WHAT IS REQUIRED:
Using the entries below, say how many of the lines carry "agent". Write the number alone.

SUPPLIED RECORDS:
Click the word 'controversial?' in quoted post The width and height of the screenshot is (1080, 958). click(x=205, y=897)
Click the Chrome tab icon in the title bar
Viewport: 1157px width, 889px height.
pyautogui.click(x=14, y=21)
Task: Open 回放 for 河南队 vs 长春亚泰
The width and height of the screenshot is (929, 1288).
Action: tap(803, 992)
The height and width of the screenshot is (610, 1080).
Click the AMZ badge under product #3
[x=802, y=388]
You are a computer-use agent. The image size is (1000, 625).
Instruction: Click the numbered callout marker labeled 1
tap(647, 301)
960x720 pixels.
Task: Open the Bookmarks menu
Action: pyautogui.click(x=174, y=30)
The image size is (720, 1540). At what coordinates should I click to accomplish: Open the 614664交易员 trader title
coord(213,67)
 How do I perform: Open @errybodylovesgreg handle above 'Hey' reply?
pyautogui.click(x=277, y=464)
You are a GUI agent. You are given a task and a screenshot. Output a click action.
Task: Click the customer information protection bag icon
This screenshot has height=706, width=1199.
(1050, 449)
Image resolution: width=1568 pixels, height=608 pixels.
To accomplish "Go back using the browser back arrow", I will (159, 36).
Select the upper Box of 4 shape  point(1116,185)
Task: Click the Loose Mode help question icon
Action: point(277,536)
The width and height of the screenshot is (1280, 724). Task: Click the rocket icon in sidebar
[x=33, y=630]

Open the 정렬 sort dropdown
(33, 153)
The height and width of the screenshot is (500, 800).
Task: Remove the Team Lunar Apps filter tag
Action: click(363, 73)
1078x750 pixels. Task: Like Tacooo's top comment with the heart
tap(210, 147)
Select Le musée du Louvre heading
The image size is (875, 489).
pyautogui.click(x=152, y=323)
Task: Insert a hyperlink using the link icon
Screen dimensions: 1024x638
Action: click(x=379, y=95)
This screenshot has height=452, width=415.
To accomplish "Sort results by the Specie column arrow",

WRITTEN RESPONSE:
2